EXERCISE INSTRUCTIONS:
In the listing, locate the line containing "You are a GUI", then quote it and all following lines exactly. Omit pictures.

SOURCE MATERIAL:
-*-

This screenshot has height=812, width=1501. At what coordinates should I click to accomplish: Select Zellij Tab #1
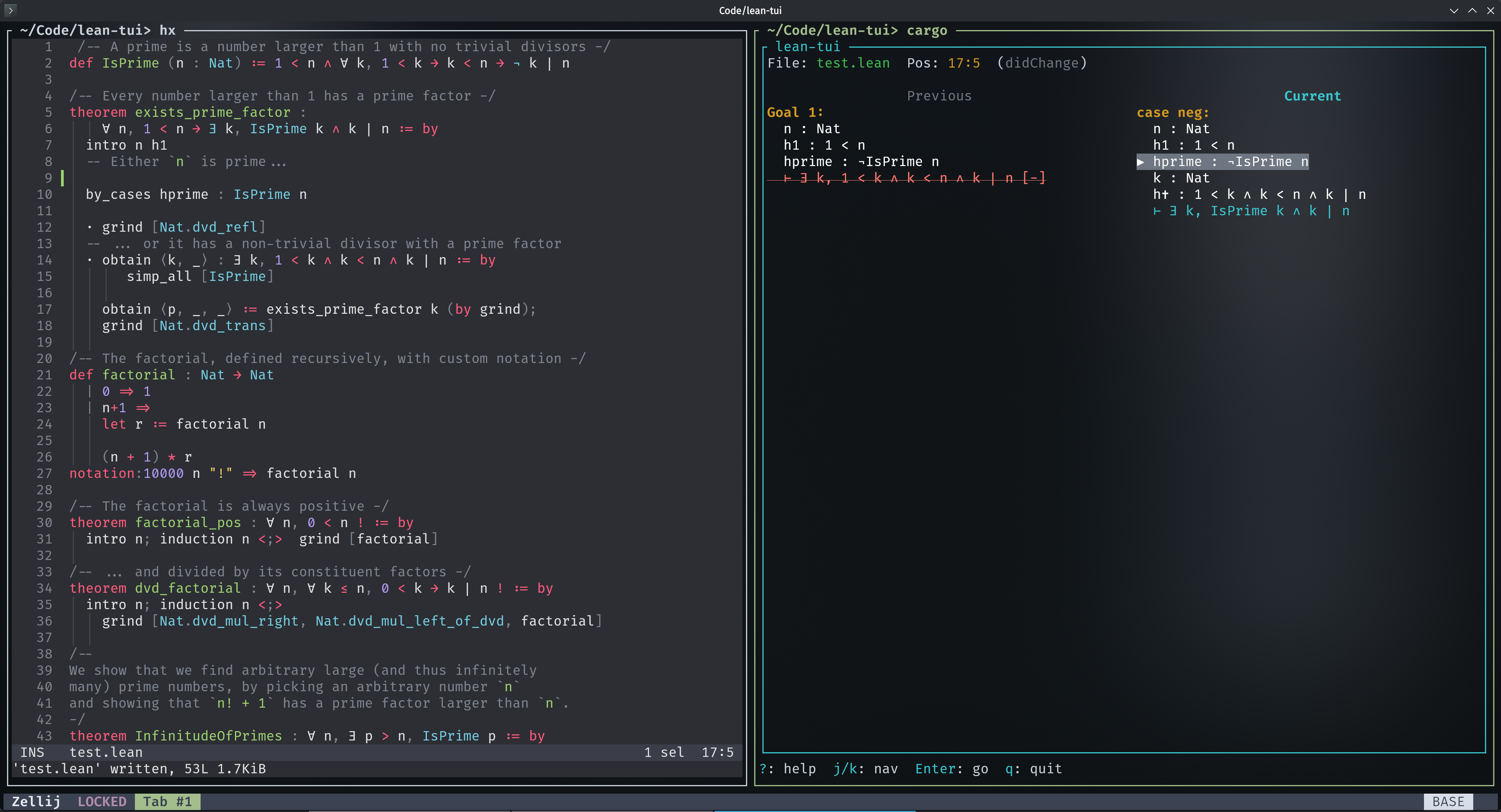pos(167,801)
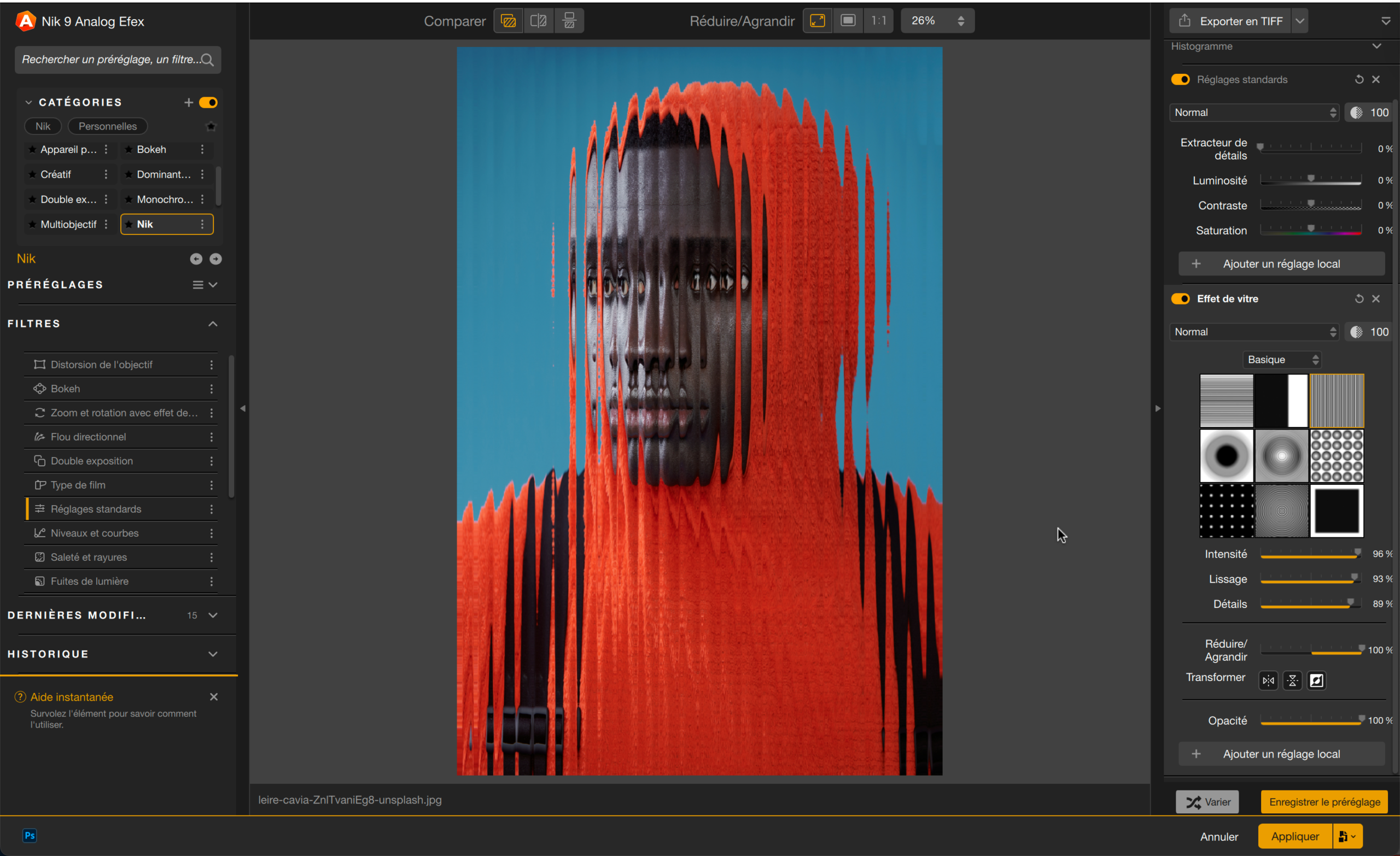The width and height of the screenshot is (1400, 856).
Task: Disable the Réglages standards filter toggle
Action: [x=1180, y=79]
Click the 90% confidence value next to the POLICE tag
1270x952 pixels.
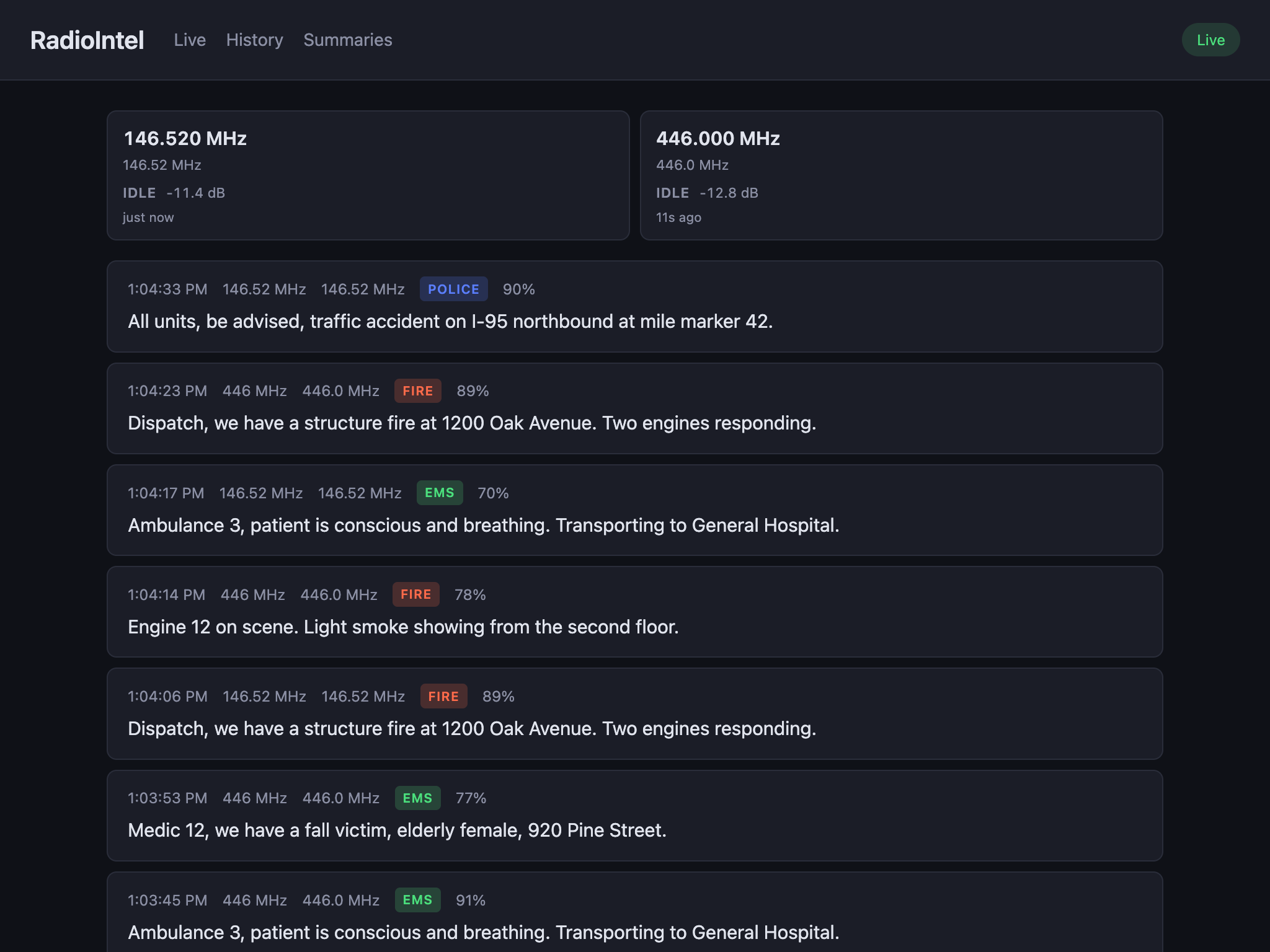pyautogui.click(x=518, y=289)
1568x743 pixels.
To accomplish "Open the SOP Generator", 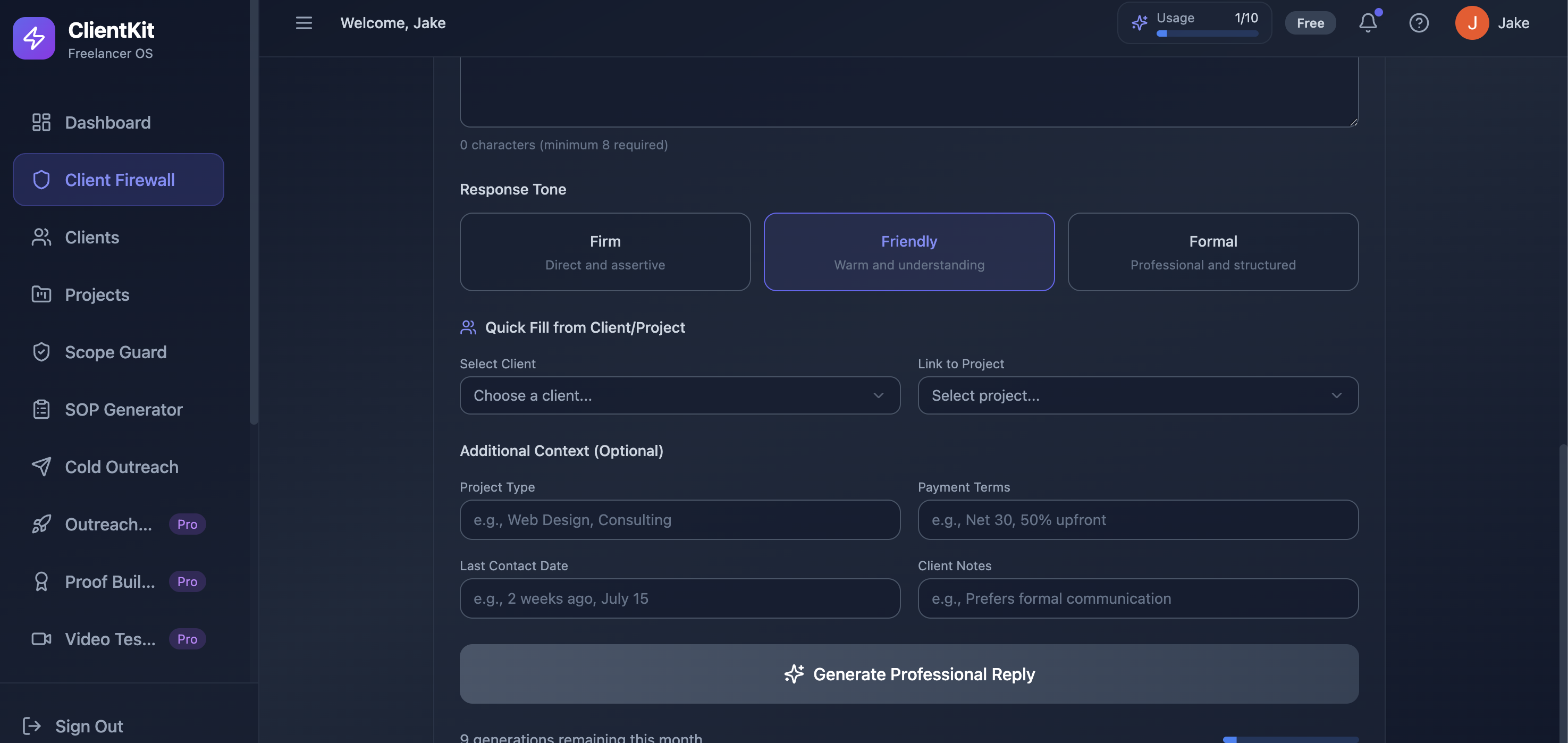I will [x=123, y=410].
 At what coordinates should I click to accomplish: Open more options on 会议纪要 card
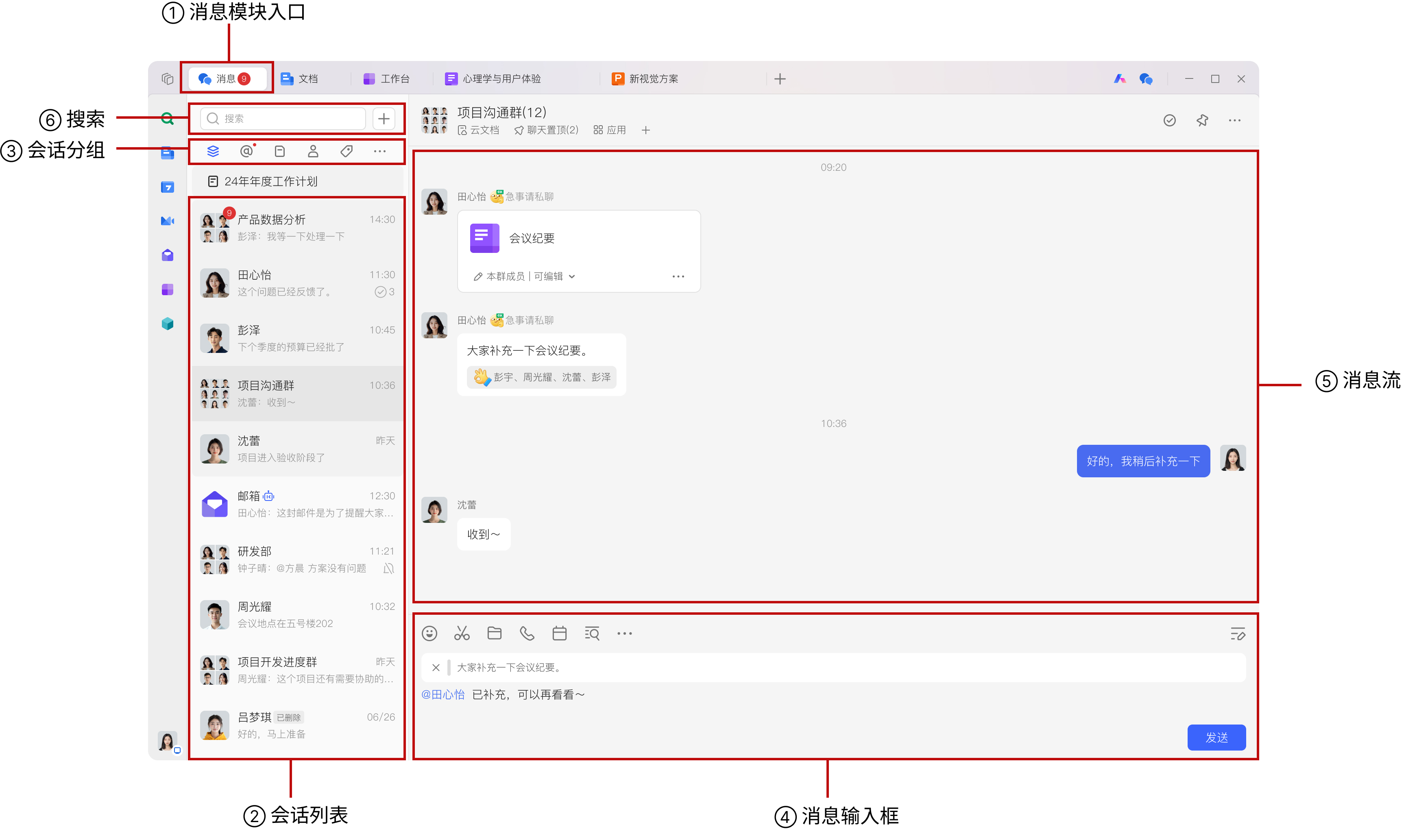(678, 277)
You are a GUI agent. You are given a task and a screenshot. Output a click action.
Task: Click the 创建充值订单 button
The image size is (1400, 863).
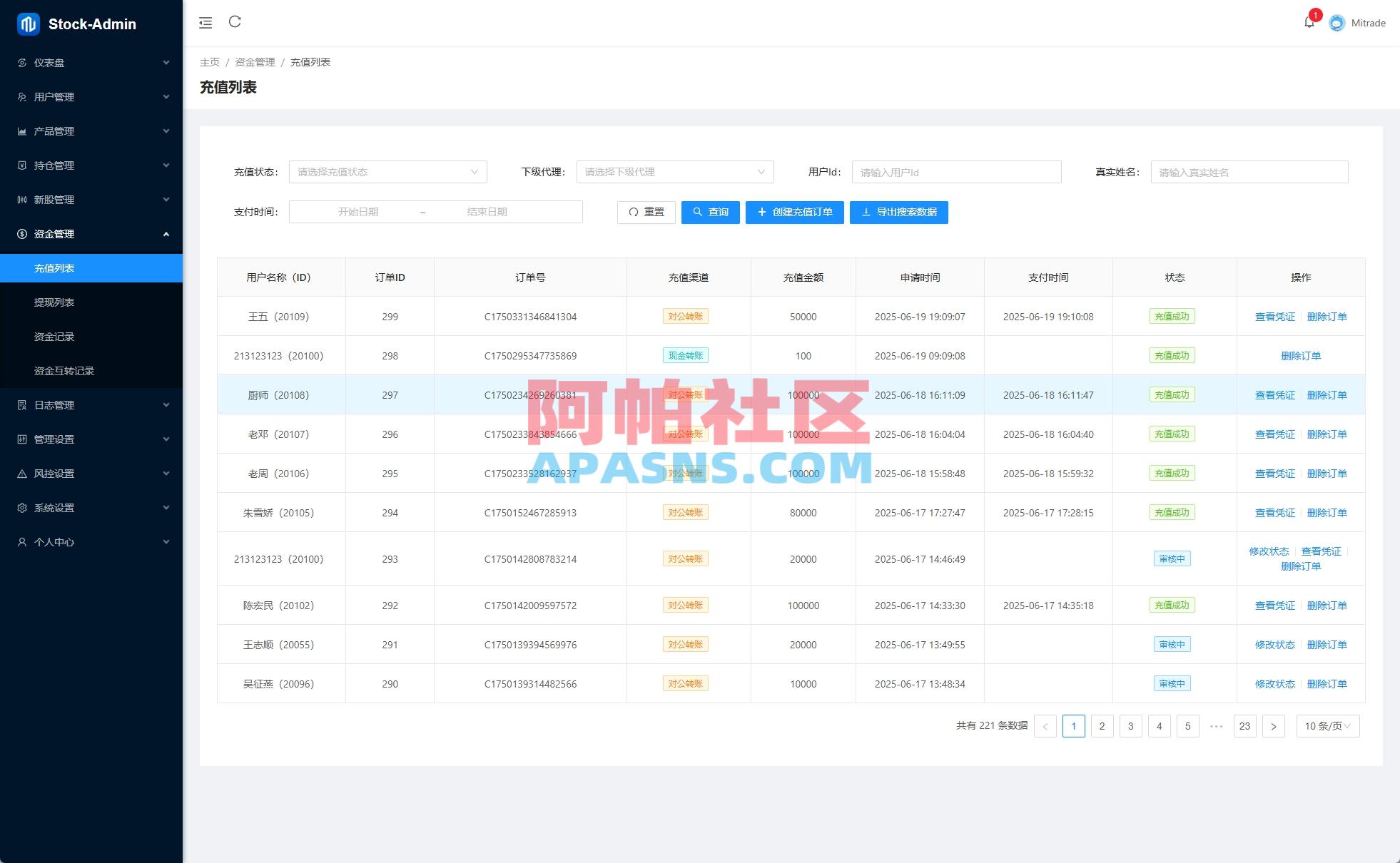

-*-

ANSWER BOX:
You are a GUI agent. You are given a task and a screenshot. Output a click action.
Task: Click the 创建充值订单 button
The image size is (1400, 863).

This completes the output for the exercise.